What is expected →
A verbatim reproduction of the lines below, from the line containing "Task: Click the back arrow icon" through the line containing "The height and", both ends included, is the whole required output.

Data listing →
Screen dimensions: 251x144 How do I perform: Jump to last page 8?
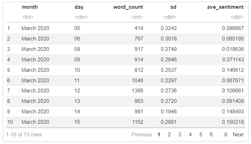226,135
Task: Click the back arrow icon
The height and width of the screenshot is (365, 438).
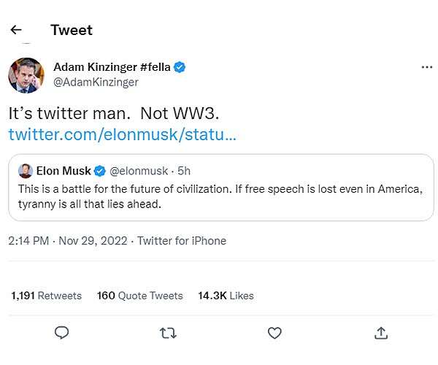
...
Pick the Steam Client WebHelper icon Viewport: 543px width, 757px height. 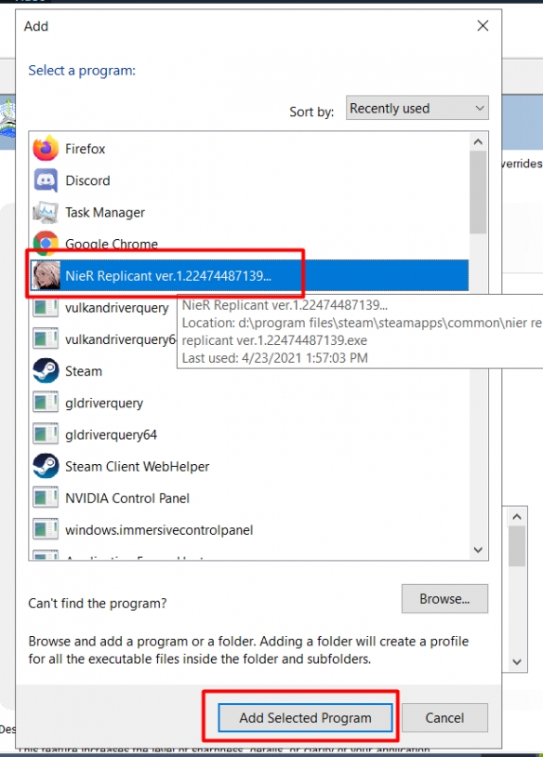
* * *
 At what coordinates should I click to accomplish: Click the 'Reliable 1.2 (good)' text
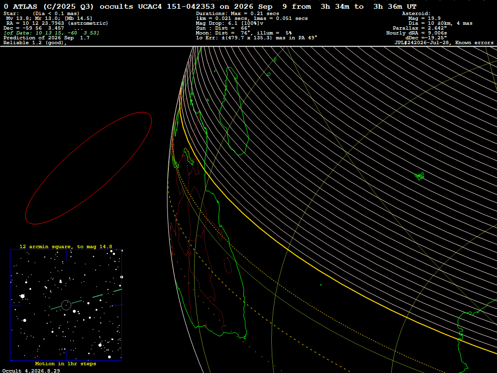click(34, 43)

Written response →
Task: Click the back arrow icon
The height and width of the screenshot is (365, 438).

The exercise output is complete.